Moreover, our state is also fourth in the nation in bio-science patents per capita. In fact, in the past few years, high-tech companies have chosen to relocate to Connecticut from places as varied as California, Florida, and Maryland. Connecticut is also a leader in the world in equity assets under management with, for example, a half-dozen of the world’s largest hedge funds located here, and it remains the largest state in insurance-industry employment.
This is not to suggest there aren’t major problems with how Connecticut treats its businesses but to indicate the pluses from an economic standpoint that are already present in our state. In fact, Connecticut has been outstanding at reinventing itself as the circumstances have required over the generations: In the 19th Century, Connecticut became — and remained throughout the Civil War and well beyond — the technological engine for our nation through invention and high-end manufacturing. Its development of these strengths was in direct response to the huge flow of its people (especially young people) westward to the “Western Reserve” of what is now Ohio (and beyond) when Connecticut’s arable land ran out even as life-expectancy, and hence population pressures, increased at the turn of the 18th into the 19th Century. That major shift in Connecticut’s economic base accomplished during the first half of the 19th Century led to Connecticut being the principal location for military and other manufacturing during the Civil War, a technological preeminence that continued right into the early 20th Century.

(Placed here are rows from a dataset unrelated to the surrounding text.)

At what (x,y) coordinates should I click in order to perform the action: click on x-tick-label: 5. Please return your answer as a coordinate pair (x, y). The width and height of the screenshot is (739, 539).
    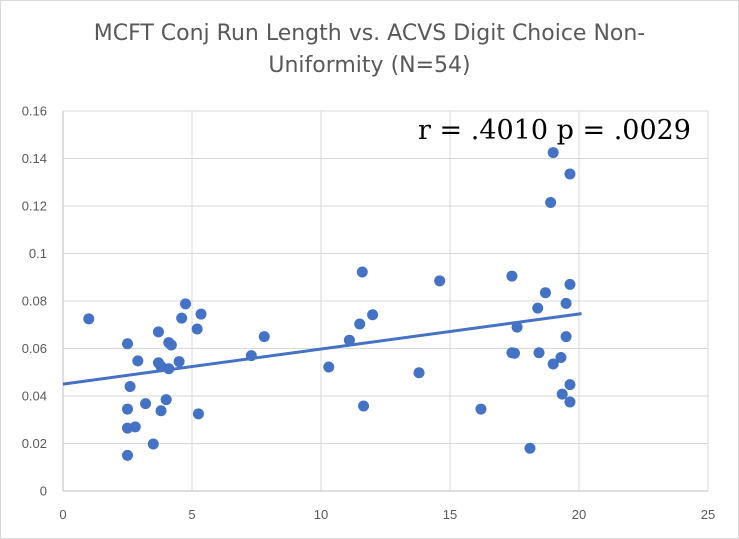
    Looking at the image, I should click on (192, 514).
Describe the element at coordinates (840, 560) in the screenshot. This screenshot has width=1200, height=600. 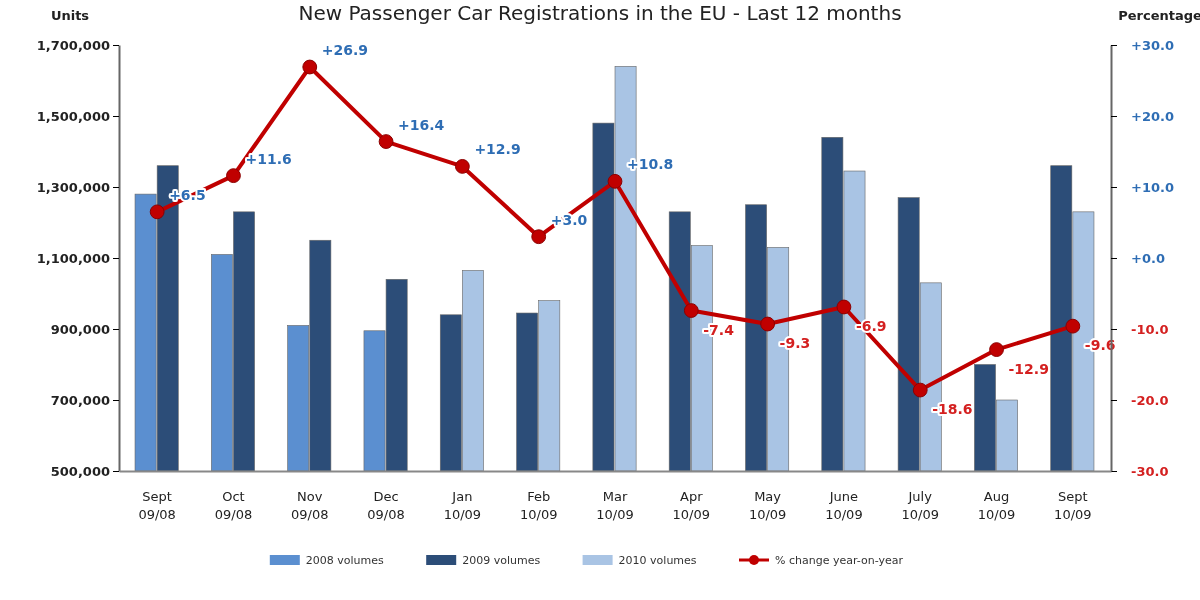
I see `legend-label: % change year-on-year` at that location.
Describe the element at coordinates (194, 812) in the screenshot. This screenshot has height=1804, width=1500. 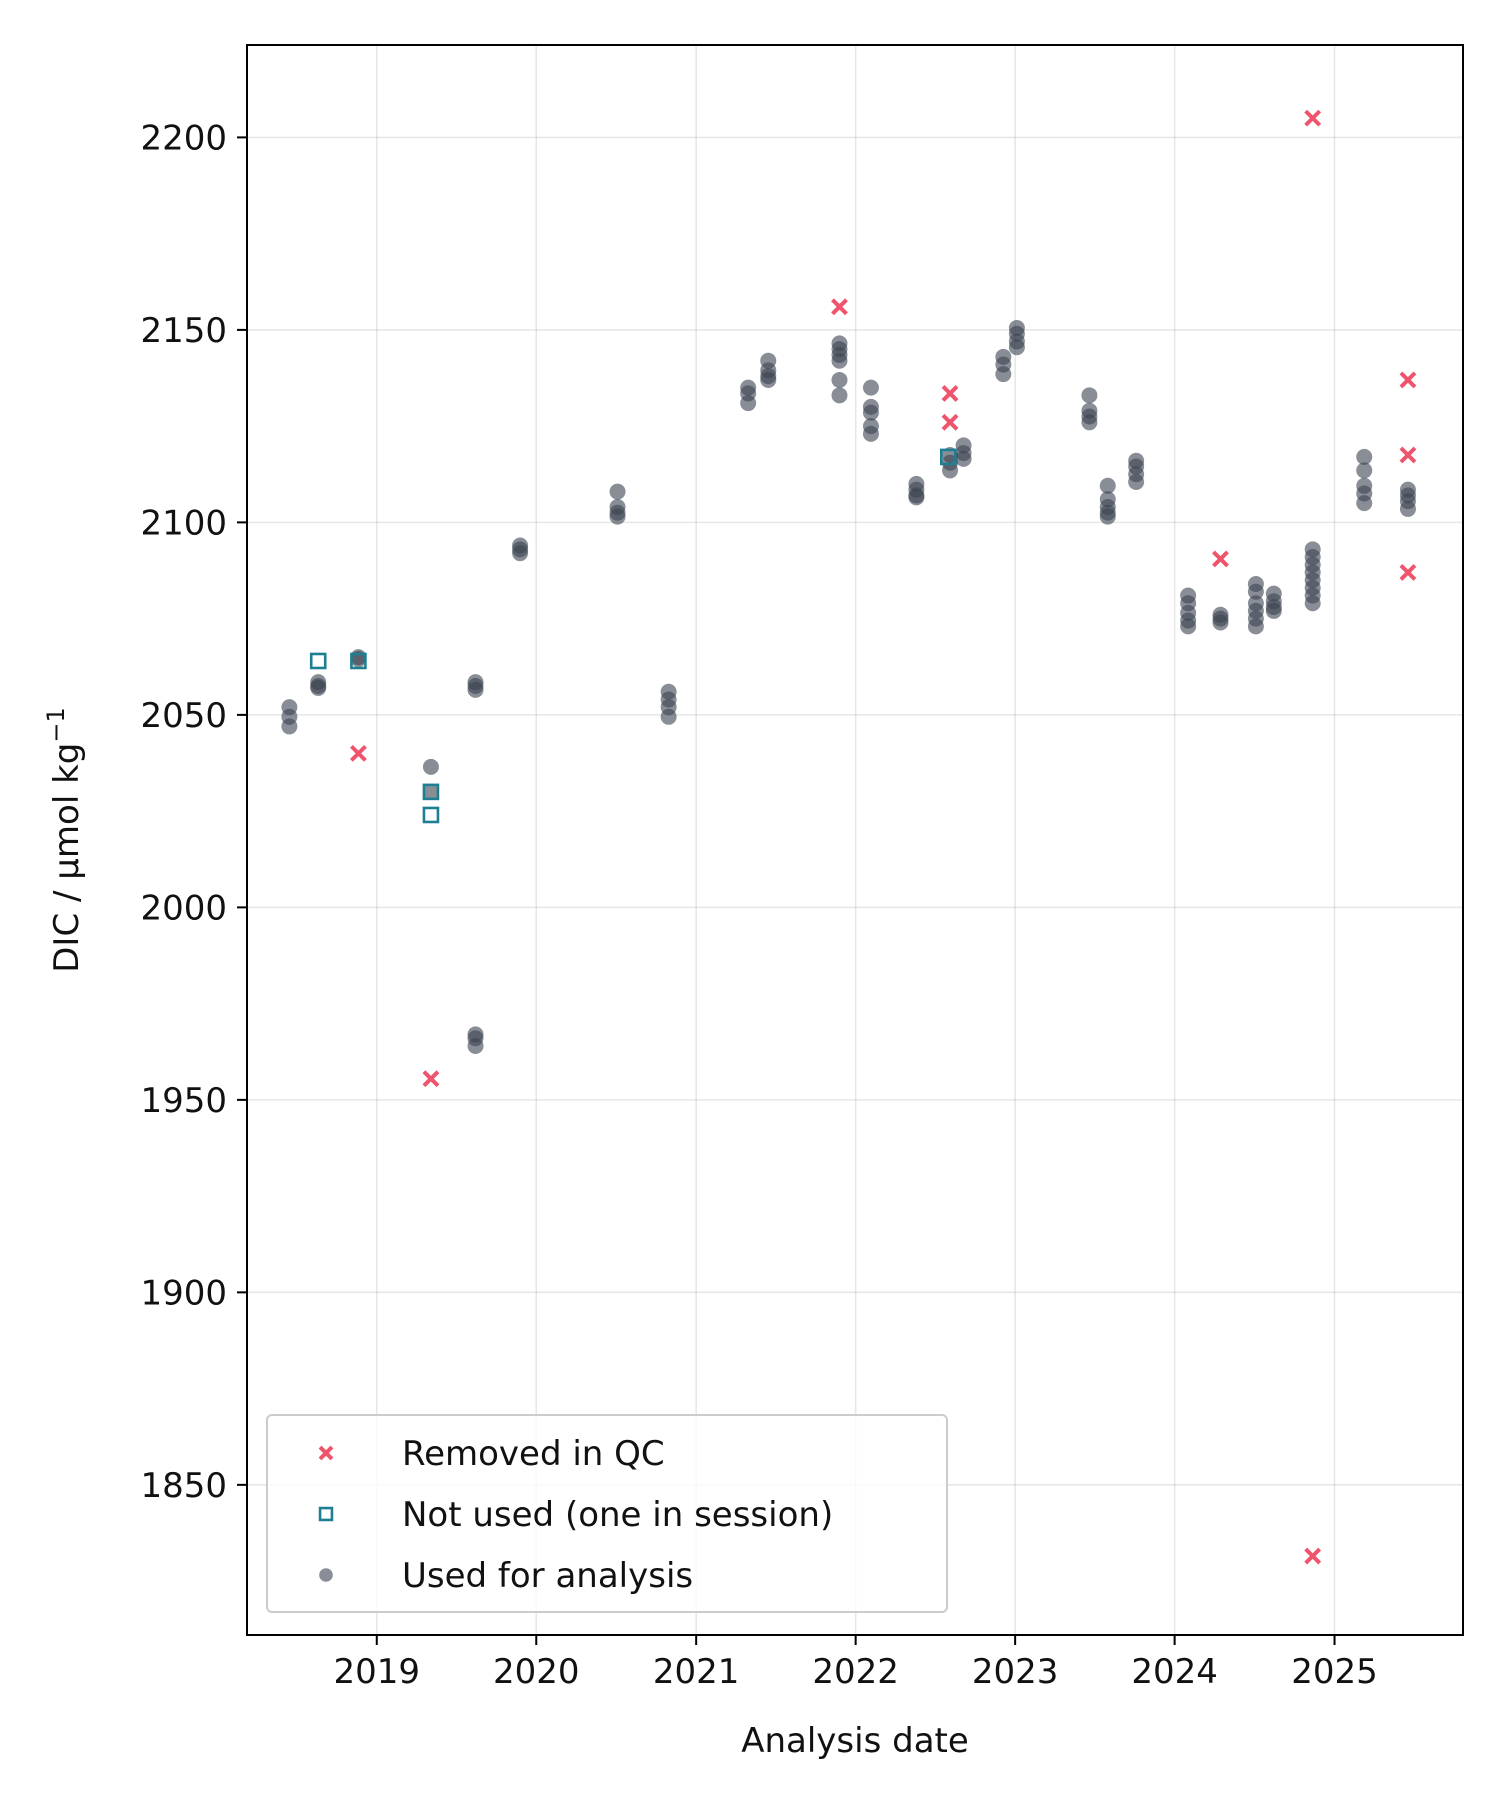
I see `y-axis-ticks: 1850 1900 1950 2000 2050 2100 2150 2200` at that location.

How do we keep reinventing ourselves? The answer has many dimensions. As our local political leaders have wisely underscored, our business-tax system and structure needs review. And it’s critical to take a careful look at our regulatory system: what is really necessary to accomplish legitimate state regulatory objectives and how can that be done in the least burdensome (including time-consuming) ways for business? Also, some states, like Massachusetts, offer lavish tax-forgiveness packages to attract new high-tech business. To what extent, and at what cost, should Connecticut similarly ramp up that expensive practice? As it is, according to Ernst & Young’s Total State and Local Business Taxes Report dated October 2015, Connecticut’s state and local business taxes as a percentage of private-sector gross state product are (with Oregon) lowest in the country at 3.4%.

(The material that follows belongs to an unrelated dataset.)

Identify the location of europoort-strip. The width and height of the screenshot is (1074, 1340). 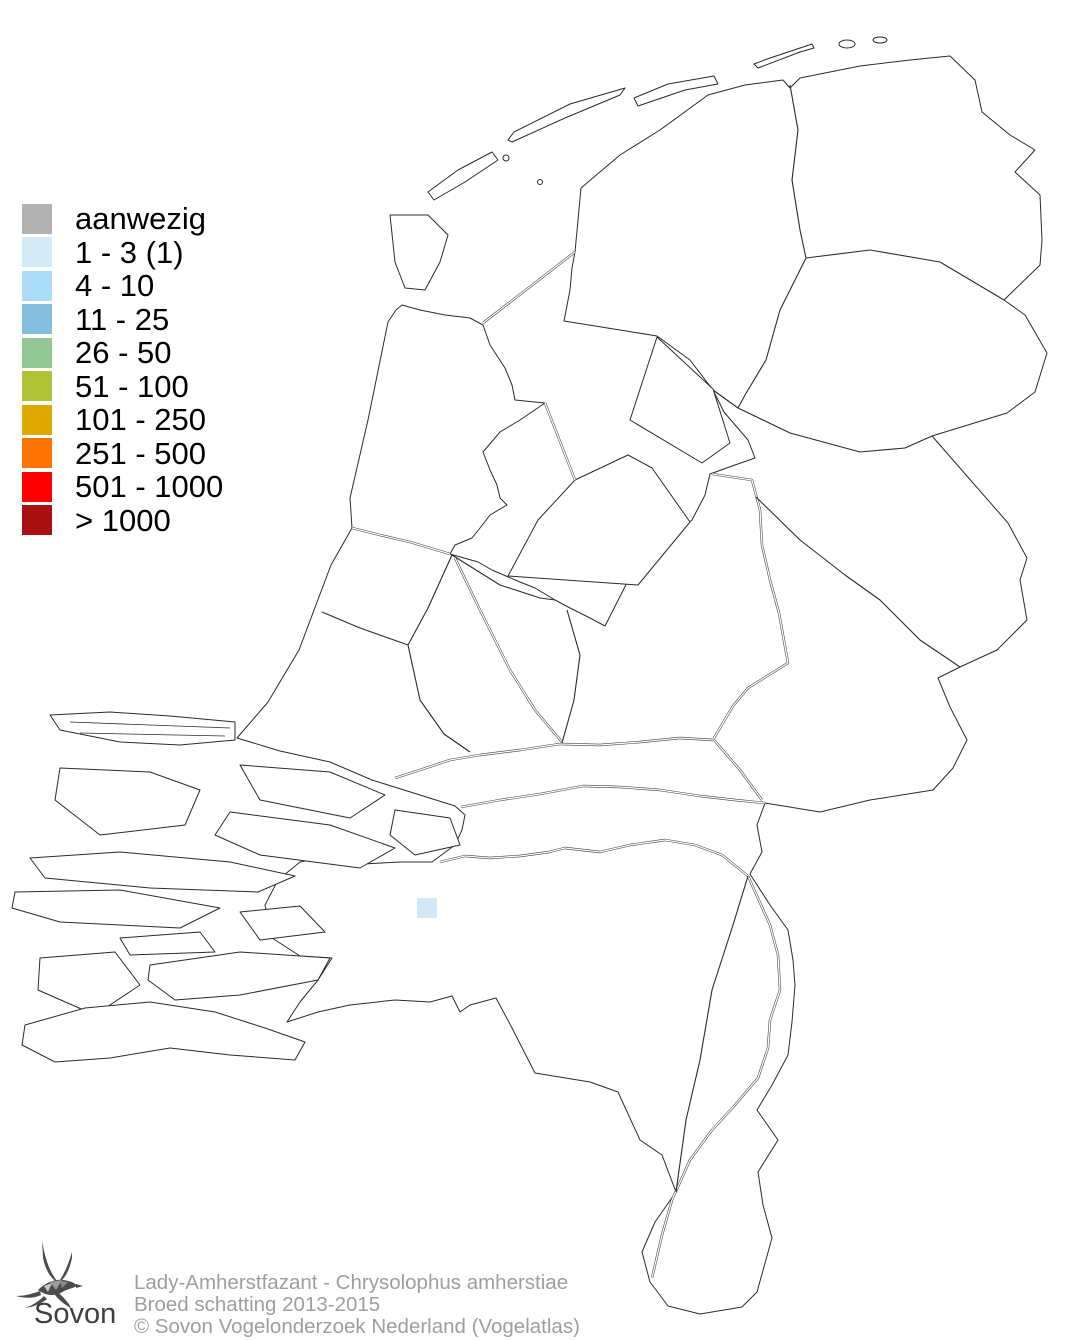
(142, 728).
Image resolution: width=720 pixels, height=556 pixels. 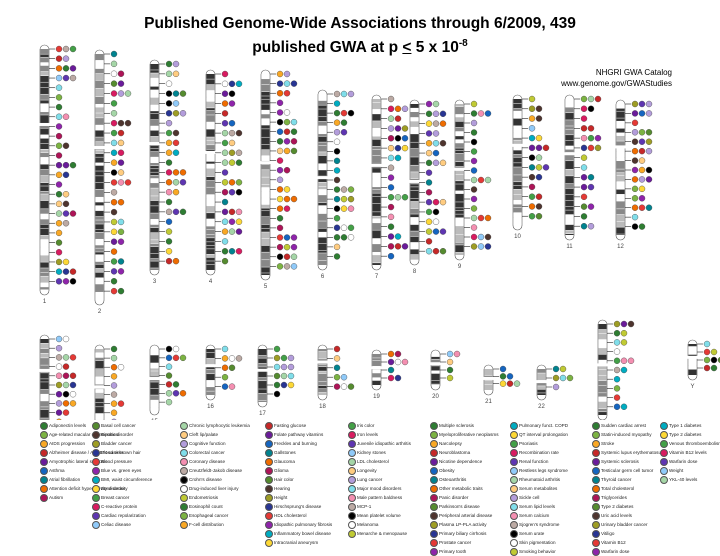 I want to click on legend-item: Creutzfeldt-Jakob disease, so click(x=215, y=470).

The data above show that our state doesn’t start from a zero base in reinventing itself as it did at the turn of the 19th Century. And speaking of reinventing oneself, GE’s move seems frankly to be driven by its spinning off of major parts of its business — like GE Capital, Synchrony Financial, and its stake in NBCUniversal, totaling $200 billion in planned divestitures — such that a dramatic relocation and attendant personnel and other changes can appear as a positive step instead of simply a re-imagining effort on its part.
In short, the picture for our state is far from bleak, and there’s ample reason to see, even now, lots of light at the end of the GE tunnel!